Floating Forecaster, by U.K. interactive designer Richard Harvey, is a ping-pong floatation device that lets you loft up your balls just by running your fingers across your smart phone. Using either the iPhone interface app c74 or a custom MaxMSP sequencing program, you can do pretty much anything with your balls -- shoot them up in the air, keep them quivering low to the ground, hold your own PowerBall lottery, whatever. Check out some epic ball-playing here:
Mechanically, the contraption is made of 30 air pumps hooked up to a power supply, and it relies on some basic principles of gravity and air pressure. Your physics teacher probably tried the same floating-ping-pong-ball trick in high school, but with a hairdryer. (For nerds who actually care how it works: Air blasts create a low-pressure airstream, while the surrounding higher-pressure air forces the ping pong to stay inside the airstream. The ball rises and falls depending on the strength of the blasts.)

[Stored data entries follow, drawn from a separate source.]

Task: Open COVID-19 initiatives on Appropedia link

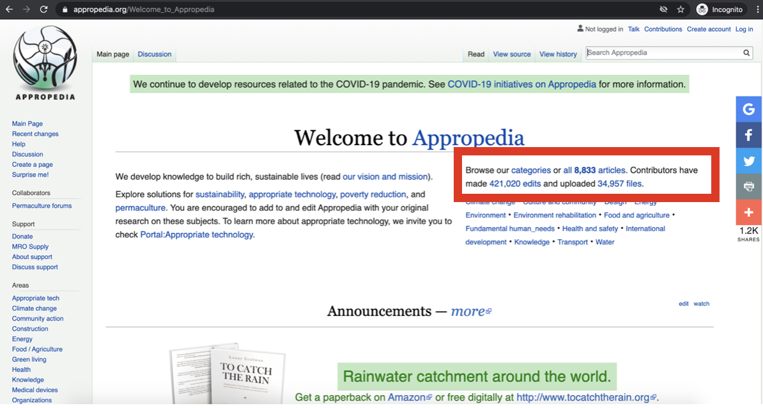Action: point(521,84)
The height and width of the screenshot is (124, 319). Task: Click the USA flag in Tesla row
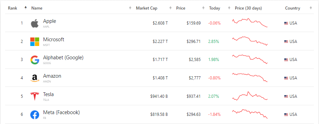pos(286,96)
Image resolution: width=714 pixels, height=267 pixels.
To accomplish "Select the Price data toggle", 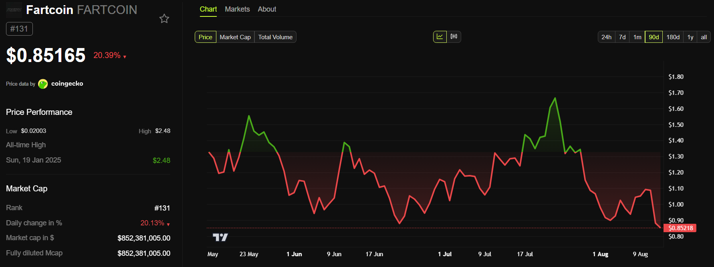I will tap(206, 37).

Originally, Harvey conceived of the Floating Forecaster as a weather visualization tool. He got it to show rain (balls falling one at a time); lightning (balls dropping violently); sun (balls floating serenely). Have a look-see:
His first installation was controllable by movement. Using a Webcam, he made it respond to his hand and arm gestures, as if he were playing the theramin. The problem: He was the only who could get it to work reliably.
That brings us to the iPhone/ MaxMSP version, which the geek site CreativeApplications.net is billing as a 3D "drawing machine." They're already giddy about the artistic possibilities: "imagine ver 2 with a 100×100 grid scenario and an iPad interface for 4 people to share + make collaborative patterns in the air." So we'll all get to play with each other's balls? Neat-o!